BMC Bioinformatics. 2014;15 Suppl 1(Suppl 1):S4. doi: 10.1186/1471-2105-15-S1-S4. Epub 2014 Jan 10.
MicroRNAs (miRNAs) are small non-coding RNAs which play a key role in the post-transcriptional regulation of many genes. Elucidating miRNA-regulated gene networks is crucial for the understanding of mechanisms and functions of miRNAs in many biological processes, such as cell proliferation, development, differentiation and cell homeostasis, as well as in many types of human tumors. To this aim, we have recently presented the biclustering method HOCCLUS2, for the discovery of miRNA regulatory networks. Experiments on predicted interactions revealed that the statistical and biological consistency of the obtained networks is negatively affected by the poor reliability of the output of miRNA target prediction algorithms. Recently, some learning approaches have been proposed to learn to combine the outputs of distinct prediction algorithms and improve their accuracy. However, the application of classical supervised learning algorithms presents two challenges: i) the presence of only positive examples in datasets of experimentally verified interactions and ii) unbalanced number of labeled and unlabeled examples.

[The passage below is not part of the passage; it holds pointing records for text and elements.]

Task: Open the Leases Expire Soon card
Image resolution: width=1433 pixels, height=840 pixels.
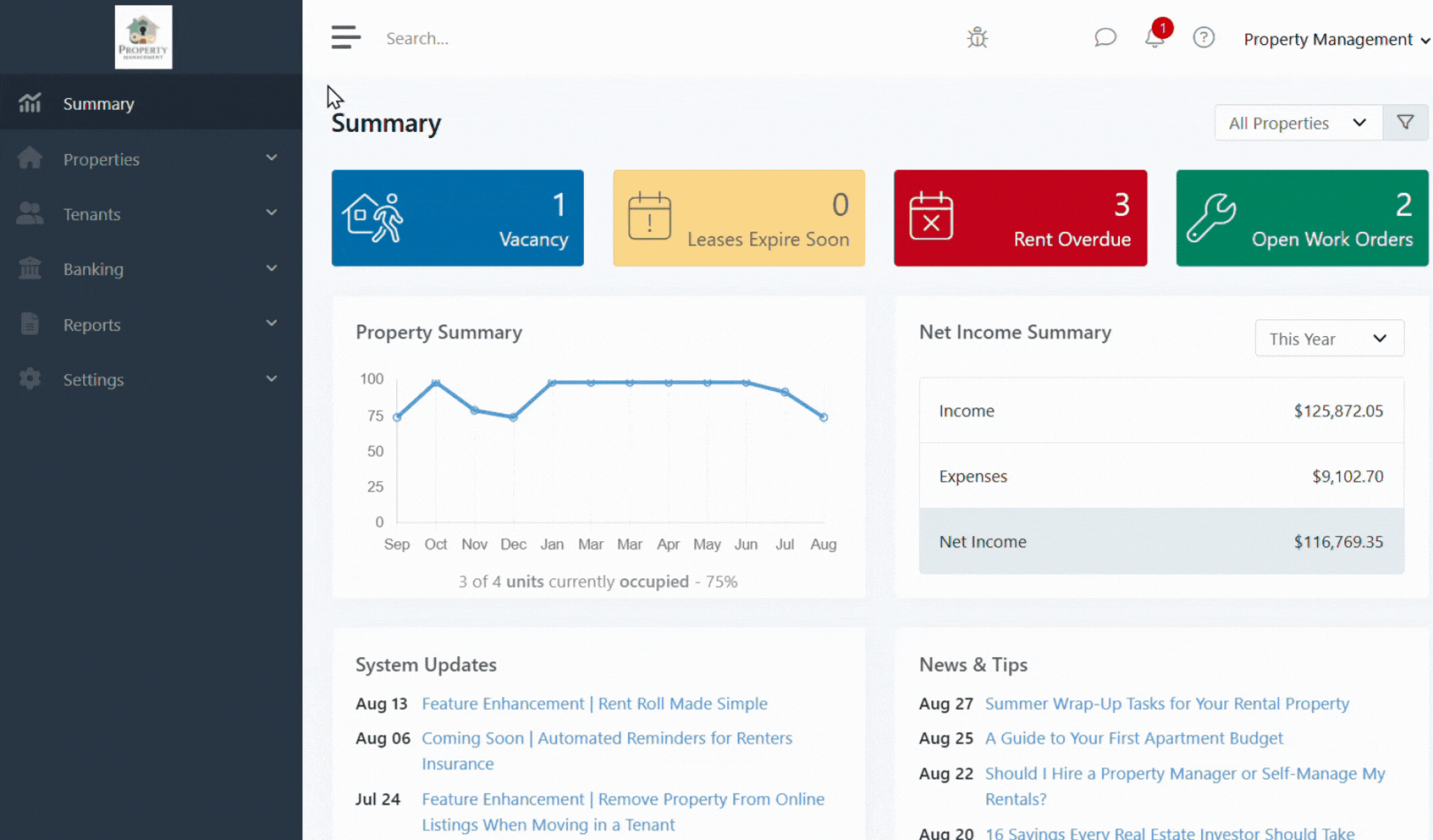Action: click(x=739, y=218)
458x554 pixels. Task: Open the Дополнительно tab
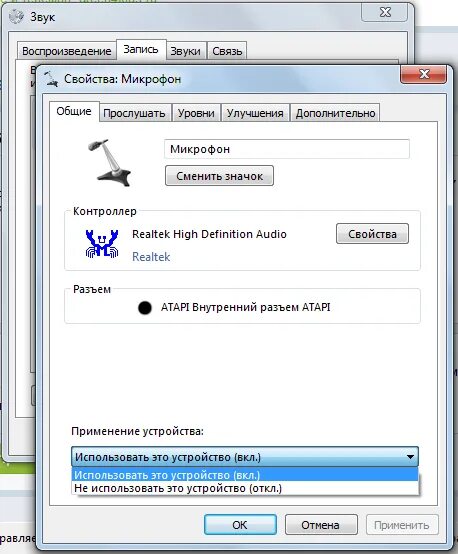(335, 113)
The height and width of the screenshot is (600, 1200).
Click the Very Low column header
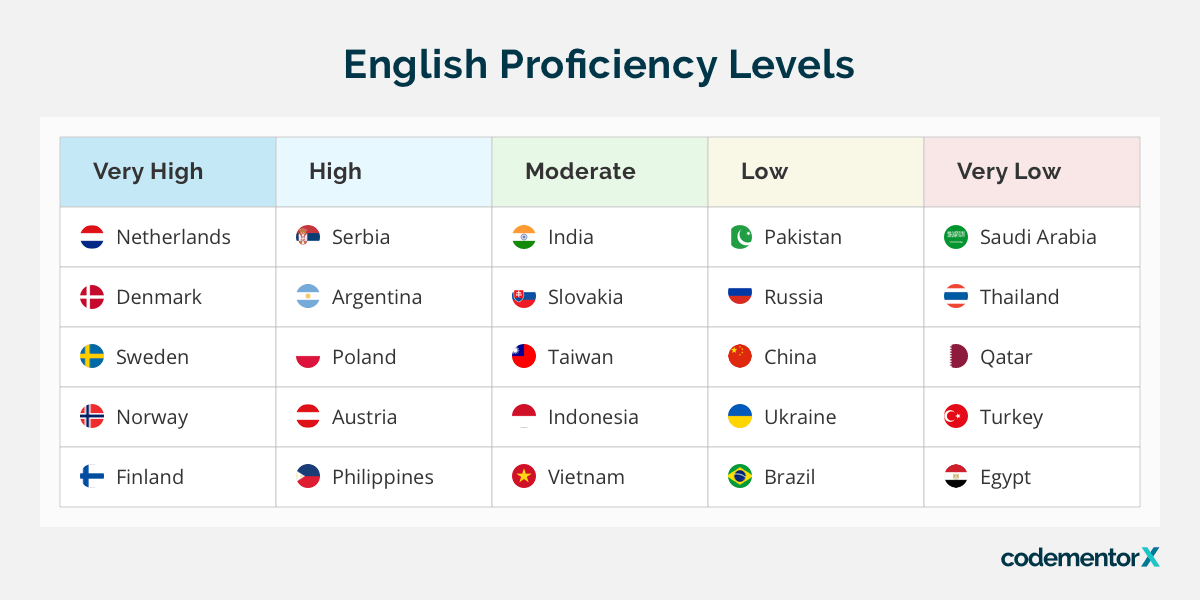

We present a learning algorithm that learns to combine the score returned by several prediction algorithms, by exploiting information conveyed by (only positively labeled/) validated and unlabeled examples of interactions. To face the two related challenges, we resort to a semi-supervised ensemble learning setting. Results obtained using miRTarBase as the set of labeled (positive) interactions and mirDIP as the set of unlabeled interactions show a significant improvement, over competitive approaches, in the quality of the predictions. This solution also improves the effectiveness of HOCCLUS2 in discovering biologically realistic miRNA:mRNA regulatory networks from large-scale prediction data. Using the miR-17-92 gene cluster family as a reference system and comparing results with previous experiments, we find a large increase in the number of significantly enriched biclusters in pathways, consistent with miR-17-92 functions.
The proposed approach proves to be fundamental for the computational discovery of miRNA regulatory networks from large-scale predictions. This paves the way to the systematic application of HOCCLUS2 for a comprehensive reconstruction of all the possible multiple interactions established by miRNAs in regulating the expression of gene networks, which would be otherwise impossible to reconstruct by considering only experimentally validated interactions.
微小 RNA(miRNA)是在许多基因的转录后调控中发挥关键作用的小非编码 RNA。阐明 miRNA 调控的基因网络对于理解 miRNA 在许多生物学过程(如细胞增殖、发育、分化和细胞内稳态)以及许多类型的人类肿瘤中的机制和功能至关重要。为此,我们最近提出了 biclustering 方法 HOCCLUS2,用于发现 miRNA 调控网络。对预测相互作用的实验表明,获得的网络的统计和生物学一致性受到 miRNA 靶标预测算法输出可靠性差的负面影响。最近,已经提出了一些学习方法来学习组合不同预测算法的输出并提高它们的准确性。然而,经典监督学习算法的应用存在两个挑战:i)实验验证的相互作用数据集中仅存在阳性示例,ii)标记和未标记示例的数量不平衡。
我们提出了一种学习算法,通过利用相互作用的验证/未标记示例所传递的信息,来学习组合由几个预测算法返回的分数。为了应对这两个相关的挑战,我们采用了半监督集成学习设置。使用 miRTarBase 作为标记(阳性)相互作用集和 mirDIP 作为未标记相互作用集获得的结果表明,在预测质量方面,与竞争方法相比,有显著提高。该解决方案还提高了 HOCCLUS2 从大规模预测数据中发现具有生物学意义的 miRNA:mRNA 调控网络的有效性。使用 miR-17-92 基因簇家族作为参考系统,并将结果与以前的实验进行比较,我们发现通路中显著富集的 biclusters 的数量大大增加,这与 miR-17-92 的功能一致。
所提出的方法对于从大规模预测中计算发现 miRNA 调控网络是至关重要的。这为 HOCCLUS2 的系统应用铺平了道路,以便全面重建 miRNA 调节基因网络的所有可能的多重相互作用,否则仅考虑实验验证的相互作用是不可能重建的。